Anne-Françoise Janssen, qui est aussi psychologue, signale que dans ces situations très complexes de placement familial, le travail autour du lien entre l’enfant et ses parents est essentiel.  » Il faut également veiller à une écoute bienveillante et un accompagnement par des professionnels bien formés de chacune des personnes : tant l’enfant, que ses parents, que les accueillants familiaux. Chaque cas est unique.  »

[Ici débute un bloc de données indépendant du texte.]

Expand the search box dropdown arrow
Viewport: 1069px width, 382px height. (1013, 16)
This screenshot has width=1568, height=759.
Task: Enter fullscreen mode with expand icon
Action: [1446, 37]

La loi prévoit que les parents puissent introduire un recours contre la délégation des droits fondamentaux de leur enfant aux accueillants.  » Mais ils ne sont pas toujours en mesure de le faire. A leurs difficultés sociales s’ajoute la détresse émotionnelle de perdre leur enfant. Et, depuis la réforme de l’aide juridique, l’accès aux avocats pro deo est de plus en plus difficile. Le placement des enfants nécessite un débat plus large : ce sont eux, les plus jeunes et les plus vulnérables, qui subissent les conséquences d’un manque de réaction de l’Etat quant à la paupérisation grandissante d’une partie de la population. L’absence de logements adéquats, les allocations sociales sous le seuil de pauvreté et la précarisation de l’emploi sont autant d’éléments à prendre en compte de façon structurelle.  »

(1) ATD Quart Monde, BAPN (Belgian Anti-Poverty Network : Réseau belge de lutte contre la pauvreté), Réseau wallon de lutte contre la pauvreté (RWLP), Luttes solidarités travail et NTA (Netwerk tegen armoede) qui regroupe une soixantaine d’organismes flamands et bruxellois.

(2) Pour préserver l’anonymat des témoignages recueillis, les prénoms ont été modifiés.